WORK TO COMPLETE - Leave out all pictures while you copy the lines exactly from the one with "Task: Tap the scroll-to-top arrow button" through the last line of the listing.

━━━━━━━━━━━━━━━━

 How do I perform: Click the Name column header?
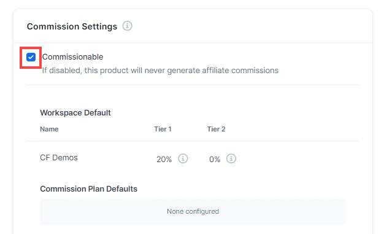(x=49, y=129)
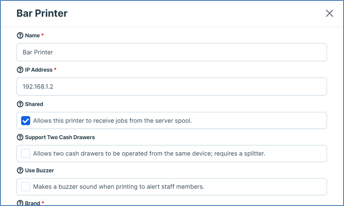Click the Use Buzzer label
This screenshot has width=344, height=206.
[39, 170]
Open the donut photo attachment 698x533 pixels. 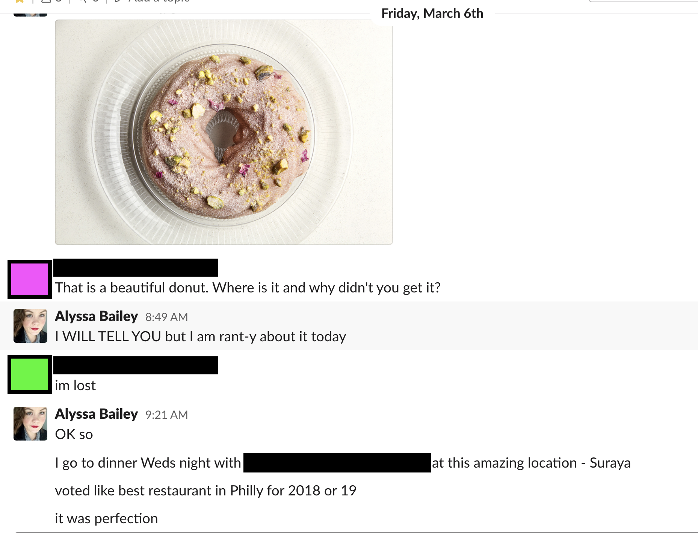(x=224, y=132)
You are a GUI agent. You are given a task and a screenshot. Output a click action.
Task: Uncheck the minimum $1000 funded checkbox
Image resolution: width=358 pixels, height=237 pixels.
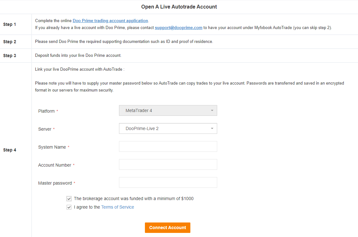[69, 199]
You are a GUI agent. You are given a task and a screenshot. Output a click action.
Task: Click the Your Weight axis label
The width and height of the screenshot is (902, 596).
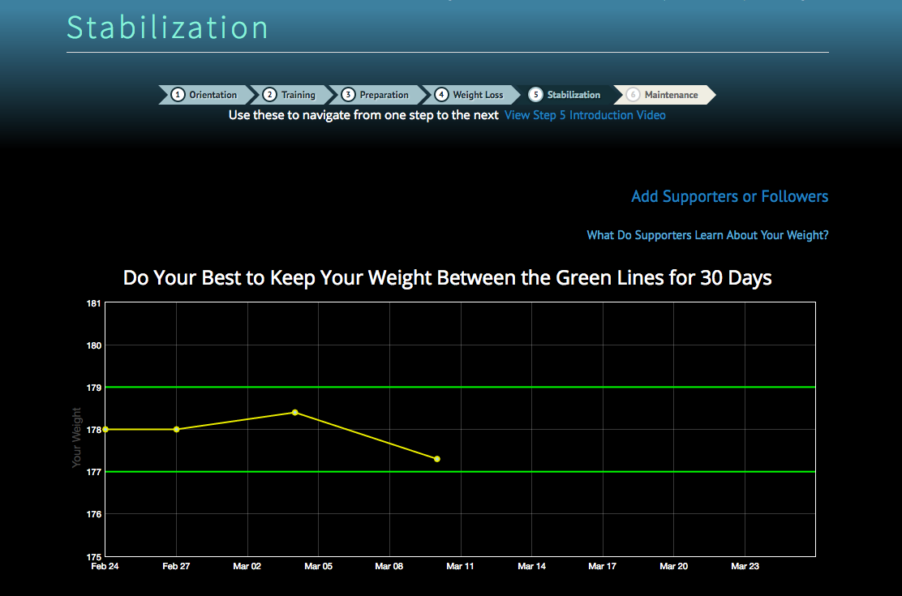tap(77, 436)

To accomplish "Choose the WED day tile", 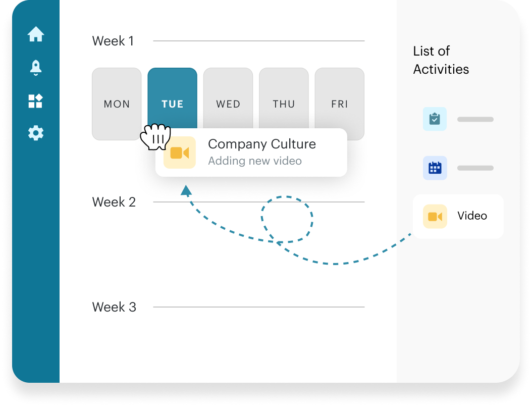I will click(x=228, y=104).
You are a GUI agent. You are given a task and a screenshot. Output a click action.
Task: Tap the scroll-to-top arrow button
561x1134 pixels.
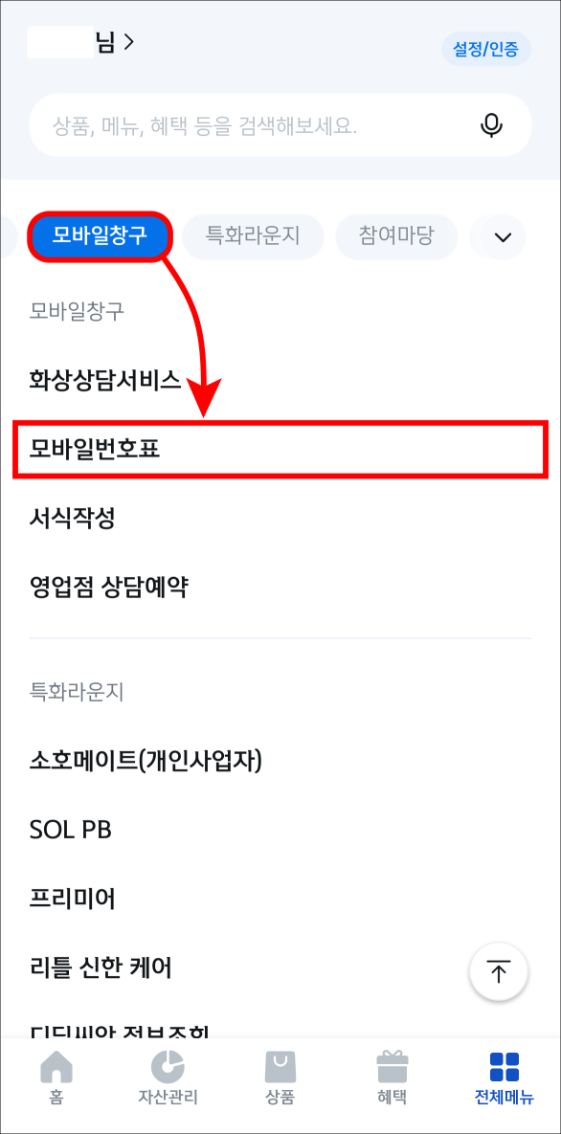(499, 971)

━━━━━━━━━━━━━━━━

RESPONSE BOX -
Task: Tap the scroll-to-top arrow button
561x1134 pixels.
(499, 971)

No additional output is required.